*** Given entries ***

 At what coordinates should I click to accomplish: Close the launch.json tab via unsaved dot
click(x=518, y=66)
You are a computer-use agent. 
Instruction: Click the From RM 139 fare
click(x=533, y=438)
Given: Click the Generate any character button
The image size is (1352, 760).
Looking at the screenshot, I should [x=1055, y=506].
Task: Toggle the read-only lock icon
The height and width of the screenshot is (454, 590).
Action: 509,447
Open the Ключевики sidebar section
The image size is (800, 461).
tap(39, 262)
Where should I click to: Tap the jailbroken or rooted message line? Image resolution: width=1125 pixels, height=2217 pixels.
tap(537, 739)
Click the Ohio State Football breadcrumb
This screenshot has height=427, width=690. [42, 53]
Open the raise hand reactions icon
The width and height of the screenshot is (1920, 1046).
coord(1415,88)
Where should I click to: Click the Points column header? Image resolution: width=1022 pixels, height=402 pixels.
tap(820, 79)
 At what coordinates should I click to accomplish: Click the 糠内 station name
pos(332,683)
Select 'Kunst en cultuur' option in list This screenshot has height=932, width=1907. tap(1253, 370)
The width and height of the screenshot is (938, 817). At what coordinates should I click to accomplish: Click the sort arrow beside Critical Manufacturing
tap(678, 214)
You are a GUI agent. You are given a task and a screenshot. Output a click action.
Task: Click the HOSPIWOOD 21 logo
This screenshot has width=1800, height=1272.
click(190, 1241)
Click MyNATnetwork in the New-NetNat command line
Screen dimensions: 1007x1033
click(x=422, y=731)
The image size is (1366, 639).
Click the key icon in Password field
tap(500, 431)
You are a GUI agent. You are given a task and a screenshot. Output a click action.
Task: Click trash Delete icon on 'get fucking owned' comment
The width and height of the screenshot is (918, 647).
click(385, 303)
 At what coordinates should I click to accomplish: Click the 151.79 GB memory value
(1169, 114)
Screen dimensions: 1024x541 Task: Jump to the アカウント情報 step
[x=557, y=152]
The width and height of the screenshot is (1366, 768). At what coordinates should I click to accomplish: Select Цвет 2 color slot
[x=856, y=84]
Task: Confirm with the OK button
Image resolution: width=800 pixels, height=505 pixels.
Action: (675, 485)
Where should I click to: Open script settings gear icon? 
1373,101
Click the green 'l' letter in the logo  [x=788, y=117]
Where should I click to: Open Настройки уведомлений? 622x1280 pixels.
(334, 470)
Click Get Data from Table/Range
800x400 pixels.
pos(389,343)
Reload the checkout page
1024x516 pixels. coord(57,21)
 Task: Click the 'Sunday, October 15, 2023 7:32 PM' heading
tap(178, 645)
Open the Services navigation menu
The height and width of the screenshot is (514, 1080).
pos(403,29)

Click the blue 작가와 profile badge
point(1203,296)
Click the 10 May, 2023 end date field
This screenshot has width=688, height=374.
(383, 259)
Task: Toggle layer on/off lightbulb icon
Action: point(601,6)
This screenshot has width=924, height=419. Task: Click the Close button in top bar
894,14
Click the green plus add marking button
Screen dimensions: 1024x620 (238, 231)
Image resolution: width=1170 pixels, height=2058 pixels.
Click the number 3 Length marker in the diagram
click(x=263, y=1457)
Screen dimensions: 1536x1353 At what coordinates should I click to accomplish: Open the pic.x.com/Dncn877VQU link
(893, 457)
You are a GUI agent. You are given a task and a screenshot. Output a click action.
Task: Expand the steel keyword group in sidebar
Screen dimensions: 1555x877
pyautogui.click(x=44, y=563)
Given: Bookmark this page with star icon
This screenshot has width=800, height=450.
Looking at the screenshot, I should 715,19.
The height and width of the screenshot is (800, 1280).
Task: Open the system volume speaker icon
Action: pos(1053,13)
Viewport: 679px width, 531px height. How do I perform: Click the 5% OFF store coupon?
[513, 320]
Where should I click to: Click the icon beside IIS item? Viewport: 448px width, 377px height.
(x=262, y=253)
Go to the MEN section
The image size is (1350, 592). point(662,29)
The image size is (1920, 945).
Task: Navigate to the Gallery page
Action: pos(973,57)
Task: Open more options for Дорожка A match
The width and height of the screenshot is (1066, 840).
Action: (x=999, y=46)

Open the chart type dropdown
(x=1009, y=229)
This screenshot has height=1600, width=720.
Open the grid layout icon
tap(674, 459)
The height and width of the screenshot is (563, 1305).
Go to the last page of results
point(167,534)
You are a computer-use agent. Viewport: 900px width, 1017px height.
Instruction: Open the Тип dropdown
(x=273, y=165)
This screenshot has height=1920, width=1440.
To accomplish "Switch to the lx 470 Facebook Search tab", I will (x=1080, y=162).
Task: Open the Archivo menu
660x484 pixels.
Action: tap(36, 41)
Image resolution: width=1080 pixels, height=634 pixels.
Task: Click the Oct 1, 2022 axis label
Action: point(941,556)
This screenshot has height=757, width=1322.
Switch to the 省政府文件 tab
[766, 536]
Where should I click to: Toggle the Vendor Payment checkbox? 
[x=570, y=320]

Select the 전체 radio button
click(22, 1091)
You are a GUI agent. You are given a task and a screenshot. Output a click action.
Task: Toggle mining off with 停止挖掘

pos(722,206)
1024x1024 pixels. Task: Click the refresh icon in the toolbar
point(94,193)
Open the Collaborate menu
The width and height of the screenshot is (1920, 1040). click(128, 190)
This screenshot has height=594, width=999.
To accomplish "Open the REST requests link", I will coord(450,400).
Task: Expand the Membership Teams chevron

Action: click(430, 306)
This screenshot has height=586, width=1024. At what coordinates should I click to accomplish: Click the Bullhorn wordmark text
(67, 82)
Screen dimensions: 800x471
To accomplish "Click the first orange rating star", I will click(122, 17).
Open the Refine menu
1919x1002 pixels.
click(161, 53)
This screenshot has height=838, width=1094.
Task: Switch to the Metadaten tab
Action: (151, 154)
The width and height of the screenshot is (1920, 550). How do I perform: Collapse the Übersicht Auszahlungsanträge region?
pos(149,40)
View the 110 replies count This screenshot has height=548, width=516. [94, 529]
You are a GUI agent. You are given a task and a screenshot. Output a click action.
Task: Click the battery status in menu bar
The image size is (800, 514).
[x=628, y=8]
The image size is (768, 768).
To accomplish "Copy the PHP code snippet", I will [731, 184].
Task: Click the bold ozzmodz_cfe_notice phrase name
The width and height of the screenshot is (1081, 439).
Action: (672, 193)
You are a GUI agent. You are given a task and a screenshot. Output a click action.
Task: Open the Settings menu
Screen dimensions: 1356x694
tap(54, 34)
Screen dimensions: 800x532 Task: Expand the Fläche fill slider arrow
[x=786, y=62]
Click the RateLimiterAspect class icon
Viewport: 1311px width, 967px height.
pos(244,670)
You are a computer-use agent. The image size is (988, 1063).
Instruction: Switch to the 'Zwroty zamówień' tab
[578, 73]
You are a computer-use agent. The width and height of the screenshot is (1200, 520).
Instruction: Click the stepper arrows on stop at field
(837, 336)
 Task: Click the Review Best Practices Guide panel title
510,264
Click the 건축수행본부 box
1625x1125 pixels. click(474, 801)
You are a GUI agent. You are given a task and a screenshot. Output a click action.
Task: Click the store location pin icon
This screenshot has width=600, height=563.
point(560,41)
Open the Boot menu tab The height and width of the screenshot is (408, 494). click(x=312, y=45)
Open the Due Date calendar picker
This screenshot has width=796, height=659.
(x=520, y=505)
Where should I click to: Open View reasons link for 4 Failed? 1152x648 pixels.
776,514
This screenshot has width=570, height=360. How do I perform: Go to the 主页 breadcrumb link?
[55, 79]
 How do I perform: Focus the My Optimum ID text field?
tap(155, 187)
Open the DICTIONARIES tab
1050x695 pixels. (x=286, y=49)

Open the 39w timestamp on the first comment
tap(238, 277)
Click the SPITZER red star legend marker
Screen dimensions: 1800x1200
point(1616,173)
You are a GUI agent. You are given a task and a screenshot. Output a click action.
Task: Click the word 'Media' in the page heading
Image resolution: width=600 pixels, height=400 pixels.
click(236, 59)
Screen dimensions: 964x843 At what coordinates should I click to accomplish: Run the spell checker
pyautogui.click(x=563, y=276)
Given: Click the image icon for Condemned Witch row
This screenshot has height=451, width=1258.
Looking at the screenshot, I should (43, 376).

*** End of Given entries ***

**What the exercise asks**
What lines of the listing contain the word "logo"? Copy them all.

**Response to the task**
Task: Click the HOSPIWOOD 21 logo
Click the green 'l' letter in the logo  [x=788, y=117]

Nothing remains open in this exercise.